Stored items from a collection:
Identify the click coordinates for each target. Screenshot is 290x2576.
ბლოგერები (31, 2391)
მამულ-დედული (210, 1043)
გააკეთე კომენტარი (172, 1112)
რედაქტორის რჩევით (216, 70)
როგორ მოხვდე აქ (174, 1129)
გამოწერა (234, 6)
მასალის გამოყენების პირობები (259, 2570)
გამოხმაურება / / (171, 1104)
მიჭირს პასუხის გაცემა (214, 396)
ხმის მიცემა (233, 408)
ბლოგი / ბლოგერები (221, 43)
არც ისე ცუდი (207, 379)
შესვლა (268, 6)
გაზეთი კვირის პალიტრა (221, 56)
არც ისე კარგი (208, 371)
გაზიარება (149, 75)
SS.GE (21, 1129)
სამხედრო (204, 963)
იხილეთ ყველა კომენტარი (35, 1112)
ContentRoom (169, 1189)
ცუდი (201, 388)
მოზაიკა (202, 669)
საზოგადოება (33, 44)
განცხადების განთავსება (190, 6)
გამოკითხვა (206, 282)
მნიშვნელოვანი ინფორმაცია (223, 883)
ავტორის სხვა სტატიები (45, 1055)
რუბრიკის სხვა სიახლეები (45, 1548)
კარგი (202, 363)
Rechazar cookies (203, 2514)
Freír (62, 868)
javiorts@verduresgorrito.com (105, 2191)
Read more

TASK ITEM: All entries above need to be copied verbatim.

SOLUTION FOR THIS EXERCISE:
Identify the click coordinates for each target. Screenshot is 290x2576.
ბლოგერები (31, 2391)
მამულ-დედული (210, 1043)
გააკეთე კომენტარი (172, 1112)
რედაქტორის რჩევით (216, 70)
როგორ მოხვდე აქ (174, 1129)
გამოწერა (234, 6)
მასალის გამოყენების პირობები (259, 2570)
გამოხმაურება / / (171, 1104)
მიჭირს პასუხის გაცემა (214, 396)
ხმის მიცემა (233, 408)
ბლოგი / ბლოგერები (221, 43)
არც ისე ცუდი (207, 379)
შესვლა (268, 6)
გაზეთი კვირის პალიტრა (221, 56)
არც ისე კარგი (208, 371)
გაზიარება (149, 75)
SS.GE (21, 1129)
სამხედრო (204, 963)
იხილეთ ყველა კომენტარი (35, 1112)
ContentRoom (169, 1189)
ცუდი (201, 388)
მოზაიკა (202, 669)
საზოგადოება (33, 44)
განცხადების განთავსება (190, 6)
გამოკითხვა (206, 282)
მნიშვნელოვანი ინფორმაცია (223, 883)
ავტორის სხვა სტატიები (45, 1055)
რუბრიკის სხვა სიახლეები (45, 1548)
კარგი (202, 363)
Rechazar cookies (203, 2514)
Freír (62, 868)
javiorts@verduresgorrito.com (105, 2191)
Read more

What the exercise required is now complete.